My breathing quickened as he trailed kisses down my neck and collarbone while his hands slowly trailed up my pelvic bone and stomach until they reached my breasts. I lifted my arms, willing him to remove my top, which suddenly felt excruciatingly tight. He smiled against my lips as he hooked the bottom of it and pulled it up over my head. I shivered as the cool air hit my now exposed breasts. His rough hands began exploring my bare chest; he licked his lips, which were now hovering just above mine. I ran my hands up under his shirt and gripped his muscular shoulders. “Take off your shirt,” I requested, biting my bottom lip as I tried my best to muffle the moan that was building in the back of my throat.

He quickly obliged, removing his shirt over his head and tossing it to the floor. He wrapped his arms around me causing my nipples harden as our bare chests pressed against one another. Our lips touched and a passionate frenzy consumed us both; my sex throbbed with need, I was desperate for him to touch me. I quickly unbuttoned my jeans, practically frantic to get them off of me. He bent down low, gently tugging my jeans down to my ankles. I immediately kicked my way out of them. He stood up, running his hand up my left calf, up to my inner thigh, settling between my legs. He cupped my sex, gently applying pressure to my clit through my cotton underwear. I moaned, begging for his hands to alleviate the pounding within me.

“I've been fantasizing about making you moan for days now,” he whispered, his lips touching mine as he circled my clit, continually applying more and more pressure. “The thought of you coming undone in my hands has been haunting my dreams.”

“Then what are you waiting for?” I asked breathlessly, trying to stifle another moan as I ground my hips harder, complementing his every move.

“Whenever you're ready, baby,” he said kissing along my jawline. My first orgasm released, sending a wave of pleasure ripping through every muscle in my body.

“That was fast. I had no idea you were so backed-up, Kendall,” he teased in my ear, placing kisses down my neck and collarbone.

“I can't help it.
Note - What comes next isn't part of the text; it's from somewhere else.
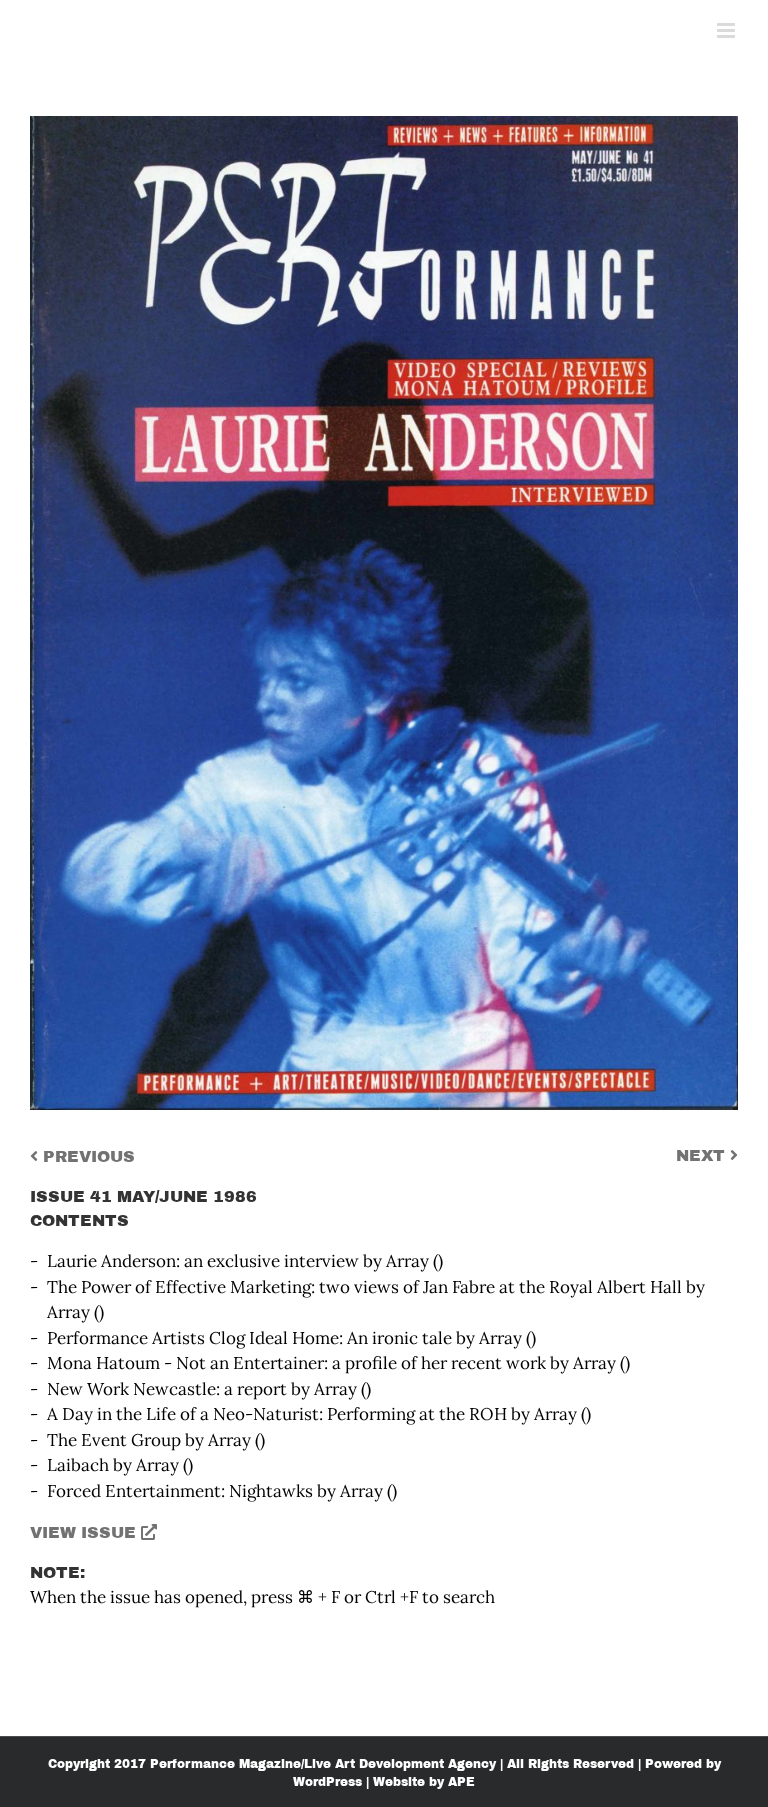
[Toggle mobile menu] (727, 30)
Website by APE (424, 1782)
Some guy's been messing with my head for days, constantly revving me up just to shut me down,” I said, reaching down to feel his hard cock pressing against his jeans.

“What an asshole,” he said, his eyes locked on mine as I unlatched his belt buckle and slowly unbuttoned his jeans.

“You said it,” I replied, kissing his chin as I forced his zipper down.

He picked me up and carried me over to the bed, gently placing me down on it. He ran his hands along my body, worshipping every inch of it as he pulled my underwear off. “You're so unbelievably beautiful, Kendall.” I don't know why but I was suddenly filled with emotion. Usually sex was just sex, but even if this moment was all we ever had together, I'd be okay with it. I'd survive it, but it didn't change the fact that I'd never felt this way about anyone before, and it was intense. He'd officially managed to seduce every inch of me including my heart, and it terrified me.

“Kane… Tell me –” I said, but stopped abruptly, afraid of what I'd be opening myself up to.

“Tell you what?” he asked, his brown eyes attentive and focused on me as his palms cupped my face.

“Tell me… Tell me you want
me
,” I requested, my heart beating madly against my chest. I'm not sure why it was so important for me to hear it, but I did. So many men and women wanted me, in fact, my whole job was to ensure that they did, but for some reason I needed to hear it from him. I needed to know that he wanted me; that he wanted Kendall.